EXTRACTED INFORMATION:
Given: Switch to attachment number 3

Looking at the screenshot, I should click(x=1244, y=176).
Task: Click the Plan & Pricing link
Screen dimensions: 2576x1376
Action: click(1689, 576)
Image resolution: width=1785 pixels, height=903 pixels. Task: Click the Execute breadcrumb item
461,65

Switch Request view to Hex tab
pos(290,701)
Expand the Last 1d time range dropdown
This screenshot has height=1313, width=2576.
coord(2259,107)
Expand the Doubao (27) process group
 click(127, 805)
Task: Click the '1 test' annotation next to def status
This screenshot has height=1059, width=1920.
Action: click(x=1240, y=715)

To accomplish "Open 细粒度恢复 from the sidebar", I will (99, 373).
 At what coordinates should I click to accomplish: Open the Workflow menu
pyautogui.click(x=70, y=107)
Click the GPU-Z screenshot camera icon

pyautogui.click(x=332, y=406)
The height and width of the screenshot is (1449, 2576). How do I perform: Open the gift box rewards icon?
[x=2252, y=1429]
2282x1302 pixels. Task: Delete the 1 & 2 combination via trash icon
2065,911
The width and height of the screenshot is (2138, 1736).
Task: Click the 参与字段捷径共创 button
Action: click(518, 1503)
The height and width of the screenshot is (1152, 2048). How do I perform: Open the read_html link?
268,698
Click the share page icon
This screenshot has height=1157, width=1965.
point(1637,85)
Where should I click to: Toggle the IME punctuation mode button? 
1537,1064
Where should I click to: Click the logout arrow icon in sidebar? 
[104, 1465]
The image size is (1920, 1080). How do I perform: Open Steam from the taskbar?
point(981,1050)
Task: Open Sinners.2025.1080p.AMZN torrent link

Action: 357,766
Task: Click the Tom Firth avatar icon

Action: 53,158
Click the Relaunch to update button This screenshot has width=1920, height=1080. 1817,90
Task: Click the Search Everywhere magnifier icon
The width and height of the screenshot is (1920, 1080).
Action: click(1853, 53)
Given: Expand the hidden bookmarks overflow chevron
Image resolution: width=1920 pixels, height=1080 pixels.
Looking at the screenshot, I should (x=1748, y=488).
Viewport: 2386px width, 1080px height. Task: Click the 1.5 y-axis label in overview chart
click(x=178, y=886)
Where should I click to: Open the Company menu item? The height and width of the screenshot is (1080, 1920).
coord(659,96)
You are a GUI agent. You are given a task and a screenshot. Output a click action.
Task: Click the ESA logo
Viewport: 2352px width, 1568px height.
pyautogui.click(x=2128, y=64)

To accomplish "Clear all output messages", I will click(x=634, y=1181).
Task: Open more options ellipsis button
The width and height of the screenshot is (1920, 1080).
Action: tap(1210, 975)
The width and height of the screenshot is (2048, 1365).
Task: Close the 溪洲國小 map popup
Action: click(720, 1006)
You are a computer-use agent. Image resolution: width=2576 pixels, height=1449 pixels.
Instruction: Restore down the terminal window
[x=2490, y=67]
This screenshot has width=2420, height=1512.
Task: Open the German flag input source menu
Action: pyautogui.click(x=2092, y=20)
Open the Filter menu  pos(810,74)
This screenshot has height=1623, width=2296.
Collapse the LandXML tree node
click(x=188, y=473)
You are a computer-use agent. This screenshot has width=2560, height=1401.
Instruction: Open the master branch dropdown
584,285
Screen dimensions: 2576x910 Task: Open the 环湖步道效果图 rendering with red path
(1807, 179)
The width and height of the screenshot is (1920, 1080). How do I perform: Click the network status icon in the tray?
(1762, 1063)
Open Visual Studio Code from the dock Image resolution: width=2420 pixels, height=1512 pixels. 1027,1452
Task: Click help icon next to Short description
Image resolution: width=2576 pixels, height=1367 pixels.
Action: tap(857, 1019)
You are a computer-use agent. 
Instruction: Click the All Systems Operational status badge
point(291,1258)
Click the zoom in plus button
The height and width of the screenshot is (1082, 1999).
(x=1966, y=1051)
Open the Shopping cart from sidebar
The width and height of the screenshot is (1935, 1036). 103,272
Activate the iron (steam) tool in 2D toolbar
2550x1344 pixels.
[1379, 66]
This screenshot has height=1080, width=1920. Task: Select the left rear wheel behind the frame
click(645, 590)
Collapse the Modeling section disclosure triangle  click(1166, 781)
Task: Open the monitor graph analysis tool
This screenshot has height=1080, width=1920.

TASK GOAL: List every line above that contains the word "next".

SOLUTION FOR THIS PROBLEM:
Task: Click the '1 test' annotation next to def status
Task: Click help icon next to Short description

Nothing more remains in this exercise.